Later, he coupled his denunciation of Venezuela’s tottering socialist government with a warning, in effect, to “not let it happen here.” Exaggerating the influence of freshman New York Rep. Alexandria Ocasio-Cortez and surveys showing growing support for socialist ideas, the president decried “new calls to adopt socialism here in our country” and declared “we renew our resolve that America never will be a socialist country.”
In El Paso, he reiterated those riffs and derided Democrats as “the party of late term abortion, socialism and crime.”
His warnings far overstated any likelihood of Americans displacing capitalism with socialism. But some prominent Democrats may risk legitimizing Trump’s exaggerations by urging costly expansions of federal health, education and environmental programs, including proposals to pay college costs for all, transform Medicare into a universal government health program and dramatically increase the use of renewable energy sources by backing Ocasio-Cortez’s Green New Deal.
In recent weeks, most Democratic presidential candidates have declared at least general support for the environmental program. And Sens. Elizabeth Warren of Massachusetts, Kirsten Gillibrand of New York, Cory Booker of New Jersey and Kamala Harris of California all echoed Vermont Sen. Bernie Sanders’ call to adopt “Medicare for all” without indicating how it would be financed, let alone implemented.
Harris created a distraction from an otherwise smooth rollout by saying in a CNN-conducted forum she favors scrapping private insurance (a stance Gillibrand echoed as an “urgent goal”). Harris noted many people have faced problems from gaps in private coverage, adding, “Let’s eliminate all of that. Let’s move on.” Aides said later she didn’t necessarily mean eliminating all private coverage.
But another potential candidate, who has endorsed neither Medicare-for-all or the Green New Deal, downplayed concerns his party was giving Trump an opening. “The Democratic party isn’t making this huge move to the left,” Ohio Sen. Sherrod Brown told reporters Tuesday at a breakfast sponsored by The Christian Science Monitor, adding party leaders like House Speaker Nancy Pelosi set policy, not individual lawmakers.
Polls show increasing public support for expanding Medicare. But they also indicate many Americans like their employer-provided health insurance and would be leery of a program requiring higher taxes.
Republicans clearly hope to offset Trump’s unpopularity by portraying the 2020 election as an ideological referendum between Democrats lurching left and a Trump more centrist than his administration’s avowedly conservative bent.
Their problem is that, while presidential contests inevitably involve comparisons between rival candidates, those with presidents seeking re-election are more likely to be referenda on their tenures.

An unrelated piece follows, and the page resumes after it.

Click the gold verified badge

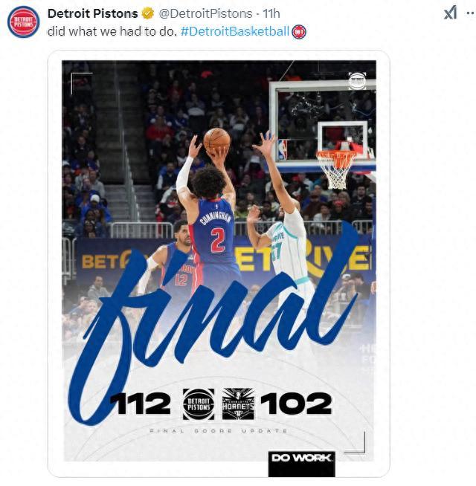[148, 13]
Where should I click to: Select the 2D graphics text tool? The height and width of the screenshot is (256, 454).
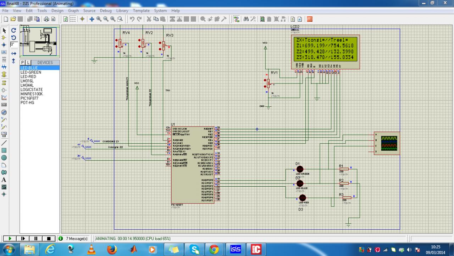point(4,180)
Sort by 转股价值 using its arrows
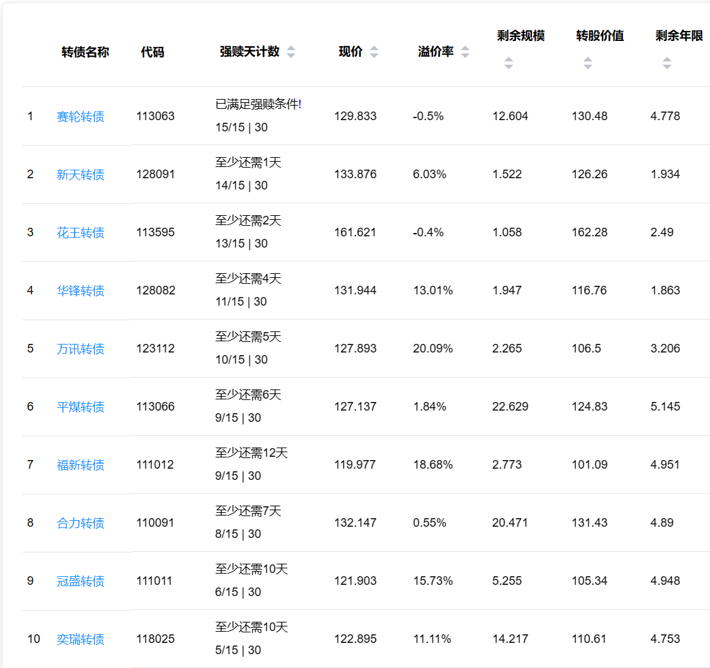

Democrats need a nominee who is broadly acceptable to the electorate’s center and left but avoids impractical extremes that turn off independents. And they’ll need someone tough enough to counter the barrage of personal and ideological invective from Trump and his allies.
Meeting those basic parameters should enable the Democrats to convince a majority of Americans to reject four more years of the chaos, scandal and incompetence that has marked the most divisive presidency of modern times.